● **TESTO ESTRATTO**:
DI PIERLUIGI RAINONE
Il Presidente del Consiglio Conte ha annunciato che il 4 maggio partirà la cosiddetta fase 2 la quale sarà caratterizzata da una parziale ripresa delle attività sociali e produttive.
Non voglio tornare su argomenti che sono stati già trattati, quelli relativi alle cause scatenanti questa emergenza e le responsabilità politiche che, affondano in un decennio di tagli alla sanità pubblica, effettuati sia dai governi di centrodestra che di centrosinistra ( 37 miliardi di euro di tagli dal 2008 ad oggi).
Voglio andare subito al tema che mi preme trattare: quello relativo alla transizione in senso ambientale del ciclo produttivo ed alla necessità di cambiare il paradigma che ci è stato propinato fin dalla nascita (quello produttivista e consumista fondato sul presunto legame tra PIL e benessere)
Negli ultimi giorni ho ascoltato delle dichiarazioni, sinceramente sconcertanti, da parte di molti personaggi politici, a cominciare da quelle pronunciate dal segretario nazionale della Lega, che in suo commento, ha sottolineato la necessità di “sospendere il codice degli appalti, i controlli della Soprintendenza, dei TAR, e dell’ANAC” al fine di far ripartire l’economia colpita dalla crisi causata dal Covid19.
Ha, inoltre, aggiunto che sarebbe necessario approvare un condono edilizio.
Queste dichiarazioni, condivise da molti italiani/e, vanno nella direzione opposta rispetto a quella che dobbiamo intraprendere, a cominciare dalla città di Terni rovinata da decenni di cementificazione, di appropriazione privata degli spazi pubblici e di sottrazione di aree verdi e di campagna, sacrificate al mattone delle seconde e terze case (basti vedere la splendida zona di via Macinarotta, solo per fare un esempio)
Il covid19 ci ha fatto capire che la specie umana è parte della natura, non la sua padrona; ci ha dimostrato che la nostra salute è connessa con quella dell’ambiente nel quale abitiamo, ci ha illustrato il nesso esistente tra crisi ambientale e crisi sanitaria.
Preso atto di ciò non è possibile credere che sia possibile rilanciare il vecchio modello di sviluppo fondato sul cemento, sulle grandi opere, sulle industrie inquinanti, sulla rendita fondiaria (nel 2020 non abbiamo ancora una legge che pubblicizzi i suoli per sottrarli alla speculazione edilizia) e sulla follia produttivista (produrre costi quel che costi, come la Lombardia ha tragicamente dimostrato).

● **VOCI ESTRATTE**:

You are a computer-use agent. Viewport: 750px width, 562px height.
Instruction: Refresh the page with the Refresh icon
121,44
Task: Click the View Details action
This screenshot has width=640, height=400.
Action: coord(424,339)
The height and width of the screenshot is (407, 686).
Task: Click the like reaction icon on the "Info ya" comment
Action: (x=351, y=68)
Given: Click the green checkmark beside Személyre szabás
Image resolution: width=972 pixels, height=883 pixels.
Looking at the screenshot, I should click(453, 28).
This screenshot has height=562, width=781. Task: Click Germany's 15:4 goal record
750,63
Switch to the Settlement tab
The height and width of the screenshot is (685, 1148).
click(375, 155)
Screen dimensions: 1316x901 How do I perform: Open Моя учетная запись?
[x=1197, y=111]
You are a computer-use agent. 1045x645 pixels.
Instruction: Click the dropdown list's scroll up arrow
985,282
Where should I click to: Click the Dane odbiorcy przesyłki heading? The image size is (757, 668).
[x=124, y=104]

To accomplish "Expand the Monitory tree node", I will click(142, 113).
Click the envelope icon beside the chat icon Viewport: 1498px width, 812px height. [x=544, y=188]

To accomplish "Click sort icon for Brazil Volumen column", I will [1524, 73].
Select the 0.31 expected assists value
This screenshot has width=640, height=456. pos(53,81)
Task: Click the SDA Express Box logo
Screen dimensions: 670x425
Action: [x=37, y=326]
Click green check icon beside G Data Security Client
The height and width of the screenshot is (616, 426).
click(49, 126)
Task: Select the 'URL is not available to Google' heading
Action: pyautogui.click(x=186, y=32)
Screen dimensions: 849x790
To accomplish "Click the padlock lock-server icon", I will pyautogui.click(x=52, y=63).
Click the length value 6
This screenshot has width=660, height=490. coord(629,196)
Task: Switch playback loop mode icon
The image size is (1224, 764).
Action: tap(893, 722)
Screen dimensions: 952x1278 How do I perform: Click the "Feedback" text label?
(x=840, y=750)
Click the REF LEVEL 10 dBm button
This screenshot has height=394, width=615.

● **ISTRUZIONI**:
- A) Rispondi a queste domande sull'articolo sulla fase 2:
(i) Quando partirà la fase 2 annunciata dal Presidente del Consiglio?
(ii) Quanti miliardi di euro di tagli alla sanità pubblica sono stati fatti dal 2008 a oggi?
(iii) Quale zona di Terni viene citata come esempio?
- B) Cita dall'articolo sulla fase 2 il passo che va da "Il covid19 ci" fino a "ha tragicamente dimostrato).".

● **SOLUZIONI**:
- A)
(i) Il 4 maggio.
(ii) 37 miliardi di euro.
(iii) La zona di via Macinarotta.

- B)
Il covid19 ci ha fatto capire che la specie umana è parte della natura, non la sua padrona; ci ha dimostrato che la nostra salute è connessa con quella dell’ambiente nel quale abitiamo, ci ha illustrato il nesso esistente tra crisi ambientale e crisi sanitaria.
Preso atto di ciò non è possibile credere che sia possibile rilanciare il vecchio modello di sviluppo fondato sul cemento, sulle grandi opere, sulle industrie inquinanti, sulla rendita fondiaria (nel 2020 non abbiamo ancora una legge che pubblicizzi i suoli per sottrarli alla speculazione edilizia) e sulla follia produttivista (produrre costi quel che costi, come la Lombardia ha tragicamente dimostrato).